Thomas Monroe Henry (February 4, 1857 - June 28, 1930) was the state auditor of Mississippi from 1904 to 1908, as well as the insurance commissioner of Mississippi from 1908 until 1928.

== Early life ==
Thomas Monroe Henry was born on February 4, 1857, in Hillsboro, Scott County, Mississippi. He was the second son of Patrick Henry, a Confederate lieutenant during the Civil War, and Mary Anne (Chambers) Henry. Thomas attended the public schools of Scott County. He left school when he was fourteen and started working. He was a clerk and a bookkeeper at Forest and Morton until 1878, and was a bookkeeper and merchant in Brookhaven from 1878 to 1883.

== Public office ==
Henry was appointed revenue and insurance clerk in the Mississippi State auditor's office by state auditor Sylvester Gwin. He was re-appointed in this office by Gwin's successor W. W. Stone. He was appointed to the Deputy Auditor position under auditors W. D. Holder and W. Q. Cole.

=== State Auditor ===
Henry was elected to become the State Auditor of Mississippi in November 1903. He served in this office from 1904 until 1908.

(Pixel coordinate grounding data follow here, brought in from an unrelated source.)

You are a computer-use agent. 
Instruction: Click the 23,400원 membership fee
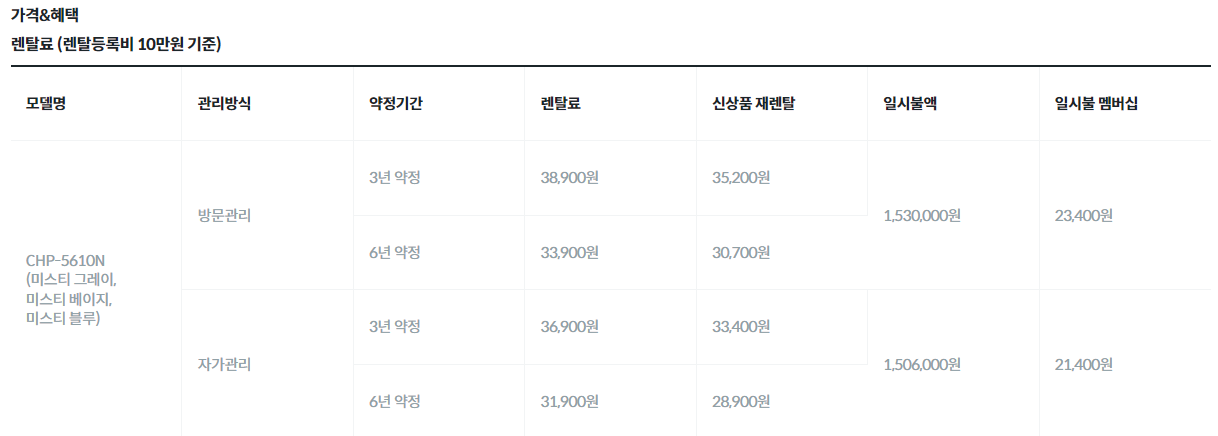(x=1084, y=215)
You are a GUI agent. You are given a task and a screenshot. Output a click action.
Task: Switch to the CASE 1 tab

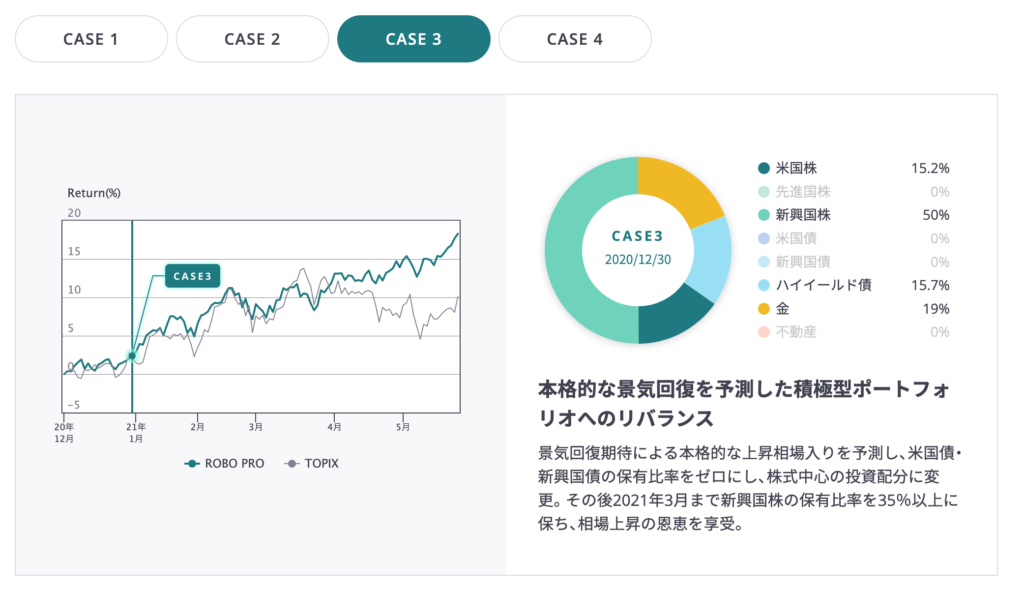pos(91,39)
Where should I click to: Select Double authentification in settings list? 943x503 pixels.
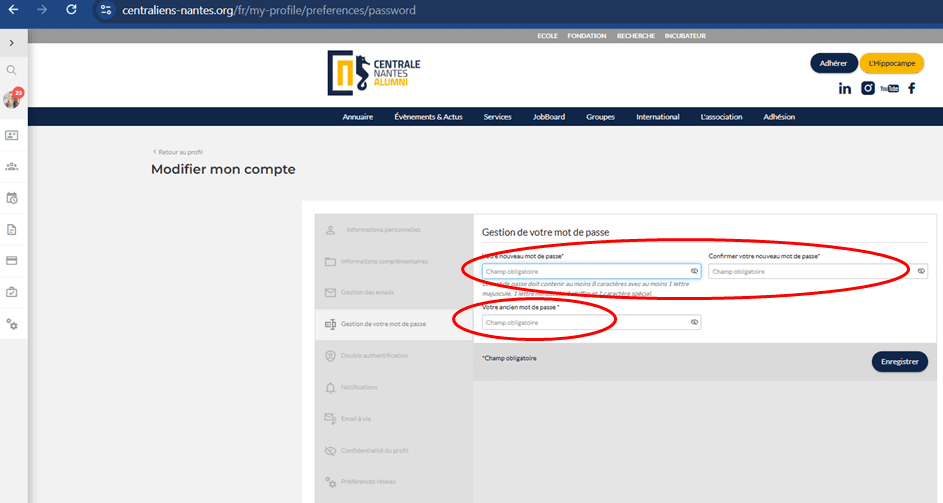click(373, 355)
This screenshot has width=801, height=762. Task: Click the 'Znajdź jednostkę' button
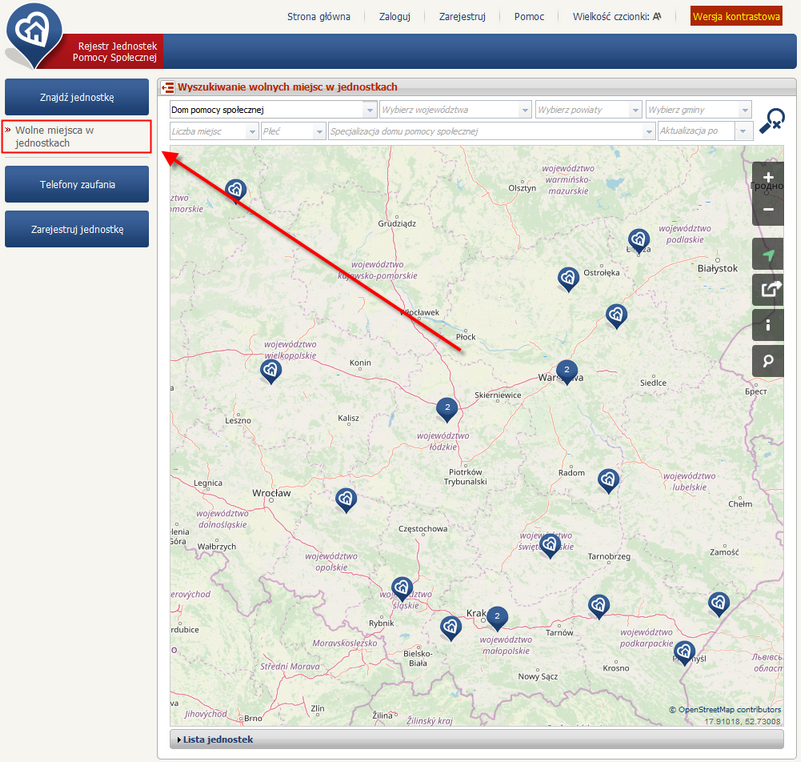(x=77, y=98)
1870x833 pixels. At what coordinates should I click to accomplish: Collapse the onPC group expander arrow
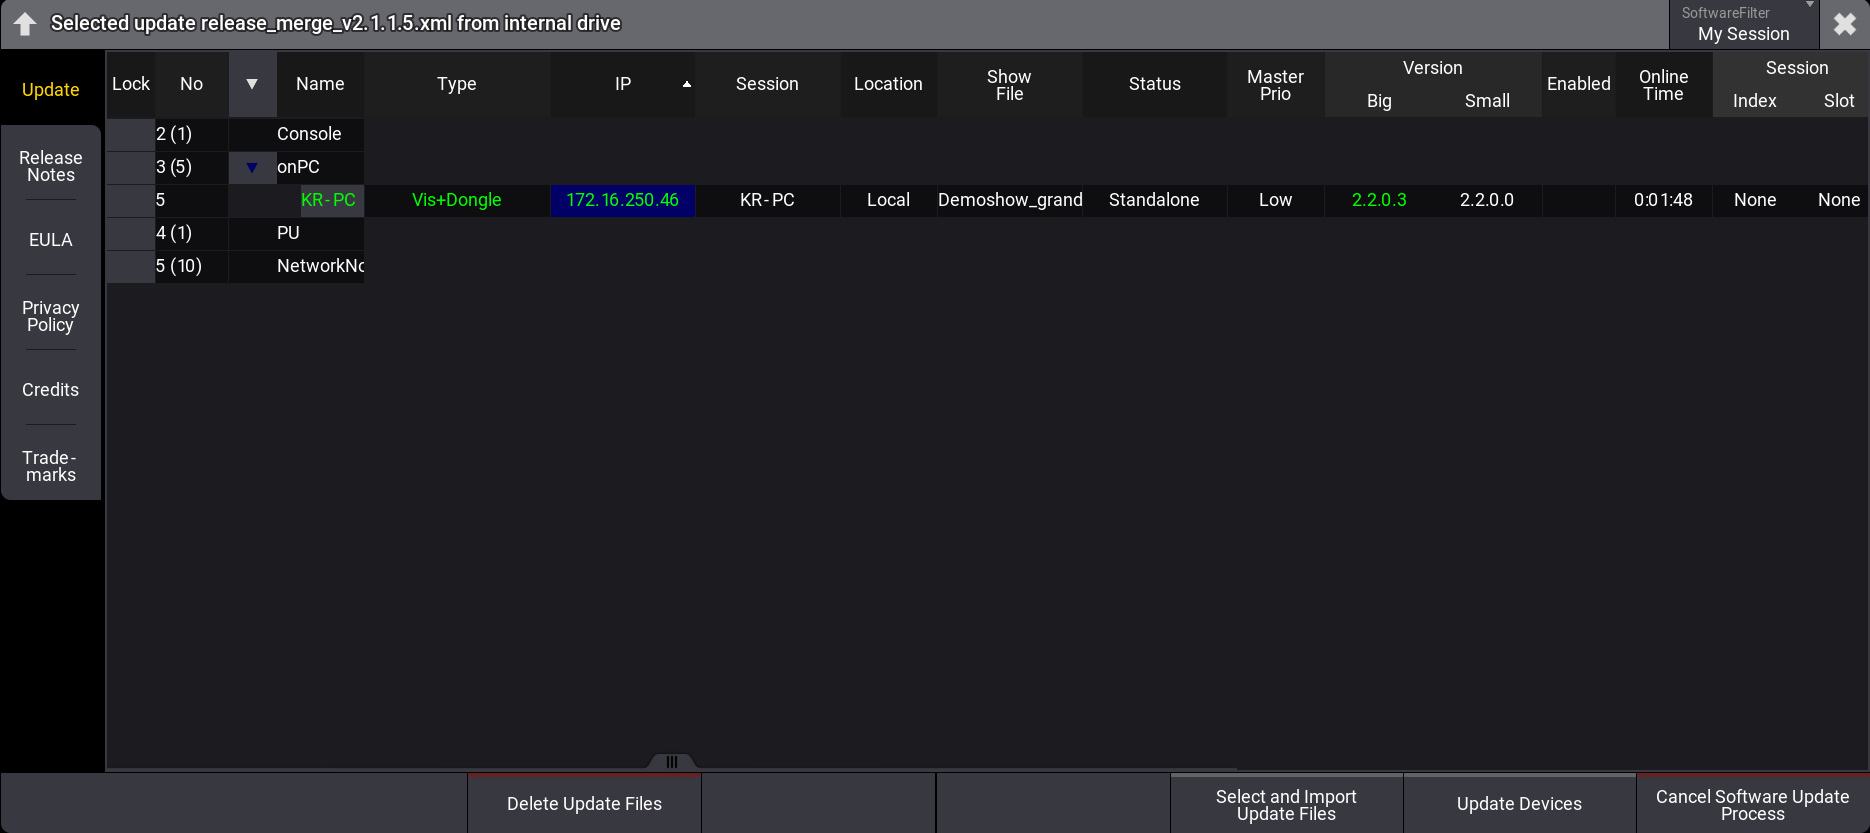[x=252, y=168]
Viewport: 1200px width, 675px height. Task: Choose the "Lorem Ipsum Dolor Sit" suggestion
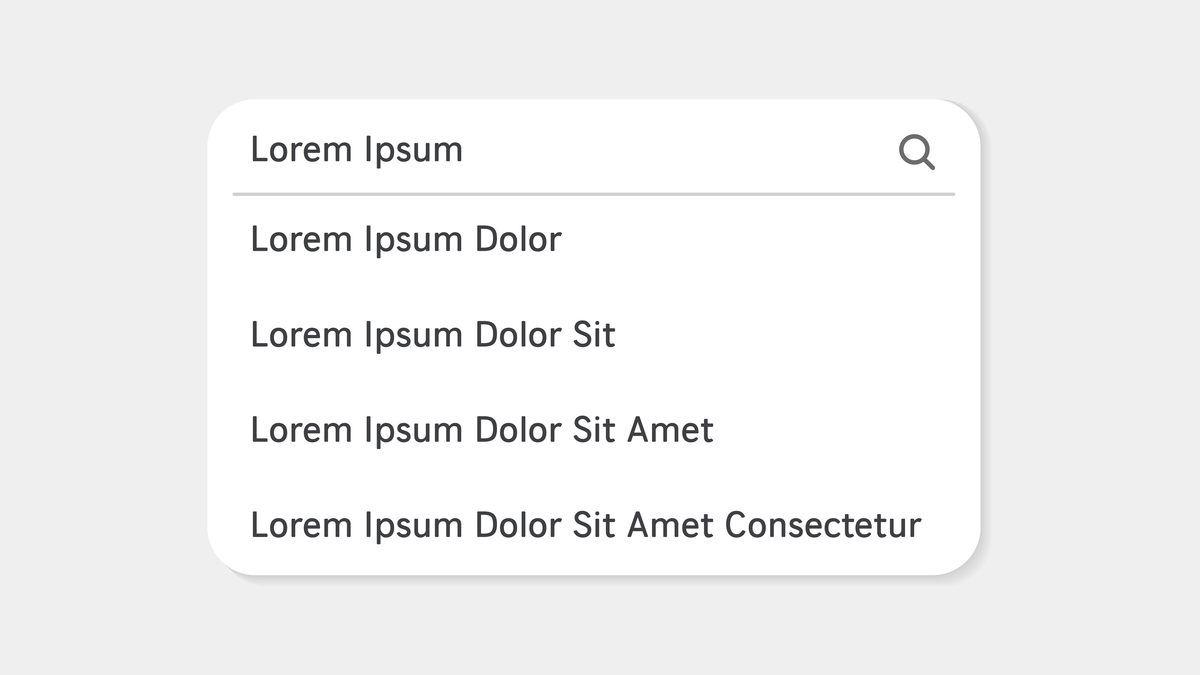pyautogui.click(x=432, y=335)
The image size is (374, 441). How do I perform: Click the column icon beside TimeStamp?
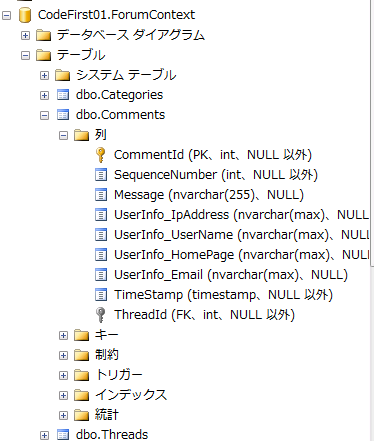(x=101, y=295)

=== Insurance commissioner ===
Henry was elected to the office of Insurance Commissioner of Mississippi, without opposition, in November 1907. He was re-elected in 1911 and 1915, the latter with little opposition. He continued serving until 1928, when he was defeated in the primary by B. S. Lowry.

== Later life ==
After losing the election in 1927, Henry continued being engaged in the insurance business. He died after a long illness on June 28, 1930, in Jackson, Mississippi.

== Personal life ==
Henry was a Democrat. He was a Presbyterian. He was married twice, and had two children from his first marriage.